» SOURCE TEXT
=== Begin Enclosure ===

So we sold Libya $15 million in aircraft parts in 2009 so we could blow them up in 2011. Good to know the defense contractors will always be kept in business. Military weapons of mass destruction: America's #1 manufacturing.
http://www.businessweek.com/ap/financialnews/D9LT9N9O1.htm?duU.S.-approved sales to Libya dropped in 2009, to $15 million from $46 million in 2008. All Libyan sales were restricted to non-lethal equipment. Almost all of the equipment approved in 2009 were aircraft parts, compared to more than $1 million that had been approved in 2008 for explosives and incendiary agents. State Department spokesman Mark C. Toner said earlier this week that the explosives were limited for use in oil exploration, but other officials raised concerns that the material could be converted into crude battlefield munitions.
The AP reported earlier this week that the State Department had also green-lighted a $76.7 million deal in 2009 that would have upgraded at least 50 old U.S.-built armored troop transports for the Libyan army. The deal -- not detailed in the latest figures -- stalled in Congress, bogged down by concerns that it would improve the mobility of Gadhafi's forces. Last week, State Department officials notified congressional committees that the deal was now off the table.

=== End Enclosure ===

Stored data
=== Begin Enclosure ===

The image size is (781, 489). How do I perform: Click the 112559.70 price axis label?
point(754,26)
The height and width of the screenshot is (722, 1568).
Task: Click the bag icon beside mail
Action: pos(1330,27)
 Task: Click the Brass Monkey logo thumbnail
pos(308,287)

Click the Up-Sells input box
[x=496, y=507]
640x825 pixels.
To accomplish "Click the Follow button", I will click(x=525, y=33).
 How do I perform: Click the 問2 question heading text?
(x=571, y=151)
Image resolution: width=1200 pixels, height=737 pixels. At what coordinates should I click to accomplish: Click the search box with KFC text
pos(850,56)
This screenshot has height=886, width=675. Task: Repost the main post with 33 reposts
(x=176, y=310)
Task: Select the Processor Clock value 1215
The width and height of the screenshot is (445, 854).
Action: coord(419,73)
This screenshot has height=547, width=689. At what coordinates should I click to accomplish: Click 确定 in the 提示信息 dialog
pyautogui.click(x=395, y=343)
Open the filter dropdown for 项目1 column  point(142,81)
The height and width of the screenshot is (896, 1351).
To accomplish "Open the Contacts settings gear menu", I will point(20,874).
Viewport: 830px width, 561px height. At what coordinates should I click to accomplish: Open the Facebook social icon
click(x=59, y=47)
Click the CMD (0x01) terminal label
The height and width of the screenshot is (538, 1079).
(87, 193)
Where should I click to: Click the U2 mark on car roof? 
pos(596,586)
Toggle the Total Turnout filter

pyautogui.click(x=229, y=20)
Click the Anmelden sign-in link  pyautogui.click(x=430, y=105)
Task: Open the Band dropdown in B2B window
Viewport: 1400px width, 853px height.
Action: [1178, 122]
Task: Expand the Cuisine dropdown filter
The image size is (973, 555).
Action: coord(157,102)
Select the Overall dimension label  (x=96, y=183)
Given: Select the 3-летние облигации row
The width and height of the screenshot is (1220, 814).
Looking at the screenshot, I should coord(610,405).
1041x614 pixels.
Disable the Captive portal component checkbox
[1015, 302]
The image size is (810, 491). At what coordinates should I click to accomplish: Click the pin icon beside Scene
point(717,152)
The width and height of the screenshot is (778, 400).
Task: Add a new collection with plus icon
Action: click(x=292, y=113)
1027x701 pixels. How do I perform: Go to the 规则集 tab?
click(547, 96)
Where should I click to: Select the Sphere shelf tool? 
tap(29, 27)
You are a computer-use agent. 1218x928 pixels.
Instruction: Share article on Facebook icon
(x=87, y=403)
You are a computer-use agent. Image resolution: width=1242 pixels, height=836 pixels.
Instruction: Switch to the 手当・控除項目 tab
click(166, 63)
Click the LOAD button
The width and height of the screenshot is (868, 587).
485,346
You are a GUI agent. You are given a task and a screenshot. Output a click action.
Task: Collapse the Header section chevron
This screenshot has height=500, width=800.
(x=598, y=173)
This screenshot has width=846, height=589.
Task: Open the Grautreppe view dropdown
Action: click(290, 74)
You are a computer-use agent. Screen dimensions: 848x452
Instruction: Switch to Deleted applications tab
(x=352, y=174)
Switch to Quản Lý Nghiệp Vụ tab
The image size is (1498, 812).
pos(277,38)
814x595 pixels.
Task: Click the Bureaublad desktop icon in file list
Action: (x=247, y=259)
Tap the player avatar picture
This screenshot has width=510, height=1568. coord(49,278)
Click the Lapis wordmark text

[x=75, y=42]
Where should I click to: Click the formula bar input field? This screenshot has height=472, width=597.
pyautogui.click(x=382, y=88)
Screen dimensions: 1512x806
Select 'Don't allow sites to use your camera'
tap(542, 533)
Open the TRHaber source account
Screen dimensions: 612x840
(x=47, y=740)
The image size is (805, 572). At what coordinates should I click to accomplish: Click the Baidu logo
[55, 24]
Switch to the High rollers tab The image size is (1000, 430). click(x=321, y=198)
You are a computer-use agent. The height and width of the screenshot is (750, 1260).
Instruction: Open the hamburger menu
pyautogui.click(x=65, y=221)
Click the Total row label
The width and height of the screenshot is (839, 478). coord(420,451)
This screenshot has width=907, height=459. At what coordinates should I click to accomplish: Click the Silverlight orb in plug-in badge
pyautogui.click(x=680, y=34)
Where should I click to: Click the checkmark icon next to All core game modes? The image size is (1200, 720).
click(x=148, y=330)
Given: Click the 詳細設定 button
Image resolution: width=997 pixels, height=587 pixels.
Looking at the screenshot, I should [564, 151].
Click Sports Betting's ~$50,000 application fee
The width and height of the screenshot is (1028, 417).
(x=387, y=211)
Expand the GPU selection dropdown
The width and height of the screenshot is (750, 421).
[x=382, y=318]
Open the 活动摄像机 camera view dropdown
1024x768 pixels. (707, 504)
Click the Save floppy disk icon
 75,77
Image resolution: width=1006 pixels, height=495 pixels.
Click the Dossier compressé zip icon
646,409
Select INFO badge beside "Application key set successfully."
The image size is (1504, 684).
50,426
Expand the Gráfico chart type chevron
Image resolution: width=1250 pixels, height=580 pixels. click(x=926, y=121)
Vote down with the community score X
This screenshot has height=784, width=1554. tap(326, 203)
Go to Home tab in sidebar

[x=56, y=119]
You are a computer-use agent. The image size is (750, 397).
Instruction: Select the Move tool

=== End Enclosure ===

» WORK INSTRUCTION
Resume the text on U.S. arms sales to Libya, starting right after its last sentence.

» TASK RESPONSE
The State figures released Thursday night also detailed sales of U.S. defense items for Egypt ($101 million) and Bahrain ($88 million). The figures show $458,000 in tear gas sales licensed to Egypt, where there were numerous reports that U.S.-supplied crowd control gas suppressed democracy protesters in Cairo. The U.S. authorized $18,000 in tear gas for Bahrain in 2008, but did not license it in 2009, the figures show. Both countries were also authorized shipments of firearms, shotguns and close assault weapons.
Other defense experts cautioned that other countries would quickly move to replace the U.S. in any arms sales stopped for human rights concerns. Matthew Schroeder, an arms expert with the Federation of American Scientists, pointed to a massive surge of $470 million in armaments to Libya by European nations while the U.S. held back.